REBUILDING isn’t about the fire — it’s about moving on

In the West, fire isn’t a question of if but when.

The reasons vary. It might be a crushing combination of dry climate, gale-force winds and a small spark that consumes houses whole, or an unprovoked middle-of-the-night inferno that claims businesses and your favorite third place. 

True, you’ll focus on the whys and the hows, but even definitive answers will lack satisfaction. What once was is now no more. The only thing left to do is sweep away the ash and rebuild.

Max Walker-Silverman, director of Rebuilding, an official selection of the 2025 Sundance Film Festival. Courtesy of Sundance Institute | photo by Alex Rouleau.

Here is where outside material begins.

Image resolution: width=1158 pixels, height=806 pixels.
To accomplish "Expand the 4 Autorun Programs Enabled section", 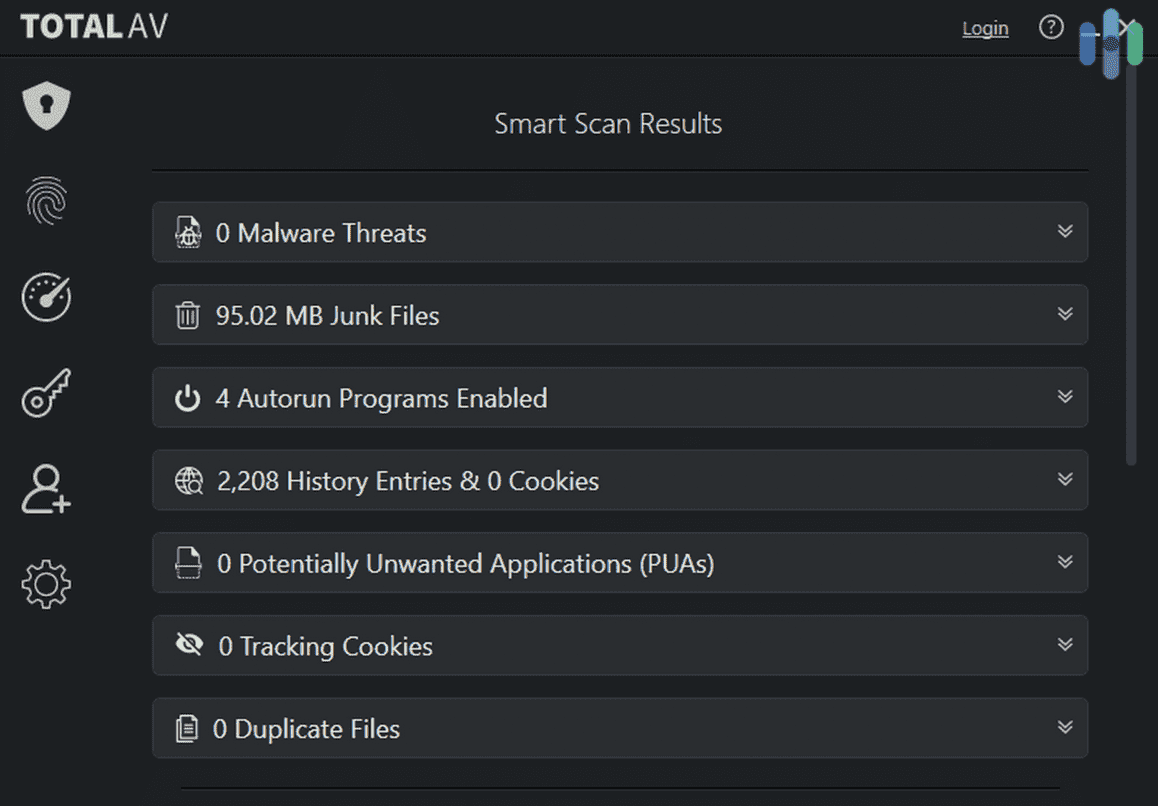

It’s a reality Coloradans know all too well, from the 2020 Cal-Wood Fire to the 2021 Marshall Fire and the 2025 Caribou Village Shopping Center Fire. It’s also the reality at the heart of Rebuilding—the latest family drama from Colorado’s Max Walker-Silverman—a movie born from ash, after the house of the writer-director’s grandmother burned in a fire.

“I had a basic view of the characters and a few little dynamics that were kicking around for a while,” the 32-year-old filmmaker says. Then came the fire, “the catalyzing event for the real propulsion of the story.”

For this month’s issue of Caribou Current, I spoke with filmmaker Walker-Silverman about his latest, Rebuilding, a timely movie with a even timelier premiere at the 2025 Sundance Film Festival.